Nothing belongs in the answer except the lines of the material that include "marker".

• GIVEN RECORDS:
-- -- --

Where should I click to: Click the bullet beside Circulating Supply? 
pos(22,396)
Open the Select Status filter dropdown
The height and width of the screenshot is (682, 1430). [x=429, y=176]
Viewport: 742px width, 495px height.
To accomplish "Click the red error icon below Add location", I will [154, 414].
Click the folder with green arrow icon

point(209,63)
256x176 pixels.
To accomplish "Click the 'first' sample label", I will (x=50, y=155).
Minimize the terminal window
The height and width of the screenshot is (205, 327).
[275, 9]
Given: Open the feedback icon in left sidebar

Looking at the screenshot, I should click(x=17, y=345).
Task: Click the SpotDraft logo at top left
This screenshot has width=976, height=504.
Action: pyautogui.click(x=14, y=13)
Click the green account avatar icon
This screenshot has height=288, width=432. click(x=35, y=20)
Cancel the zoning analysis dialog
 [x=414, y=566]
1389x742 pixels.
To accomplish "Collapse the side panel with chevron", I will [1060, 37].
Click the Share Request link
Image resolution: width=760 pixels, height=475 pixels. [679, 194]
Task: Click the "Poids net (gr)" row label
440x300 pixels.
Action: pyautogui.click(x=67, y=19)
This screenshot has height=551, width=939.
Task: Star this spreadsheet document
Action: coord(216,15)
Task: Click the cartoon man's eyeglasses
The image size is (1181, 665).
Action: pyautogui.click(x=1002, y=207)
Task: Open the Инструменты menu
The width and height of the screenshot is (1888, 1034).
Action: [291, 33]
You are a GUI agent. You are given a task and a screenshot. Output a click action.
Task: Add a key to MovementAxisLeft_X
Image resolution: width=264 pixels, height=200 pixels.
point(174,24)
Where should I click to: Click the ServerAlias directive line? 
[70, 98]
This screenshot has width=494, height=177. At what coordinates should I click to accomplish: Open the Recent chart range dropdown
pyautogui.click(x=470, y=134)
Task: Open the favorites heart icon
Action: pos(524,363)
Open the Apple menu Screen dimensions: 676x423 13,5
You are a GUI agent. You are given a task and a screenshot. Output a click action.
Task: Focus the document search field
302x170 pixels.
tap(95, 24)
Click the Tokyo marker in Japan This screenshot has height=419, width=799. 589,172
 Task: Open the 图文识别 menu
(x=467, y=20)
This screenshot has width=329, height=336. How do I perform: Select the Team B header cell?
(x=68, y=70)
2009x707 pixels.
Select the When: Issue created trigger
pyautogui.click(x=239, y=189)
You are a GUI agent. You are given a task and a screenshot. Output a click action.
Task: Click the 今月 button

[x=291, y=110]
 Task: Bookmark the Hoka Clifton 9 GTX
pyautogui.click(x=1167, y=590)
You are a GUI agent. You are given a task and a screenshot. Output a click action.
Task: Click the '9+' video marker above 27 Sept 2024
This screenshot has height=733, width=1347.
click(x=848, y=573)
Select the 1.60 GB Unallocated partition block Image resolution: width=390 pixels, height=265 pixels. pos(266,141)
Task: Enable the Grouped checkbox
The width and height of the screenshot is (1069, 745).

-- -- --

• SOLVED EXERCISE:
Click the Tokyo marker in Japan This screenshot has height=419, width=799. 589,172
Task: Click the '9+' video marker above 27 Sept 2024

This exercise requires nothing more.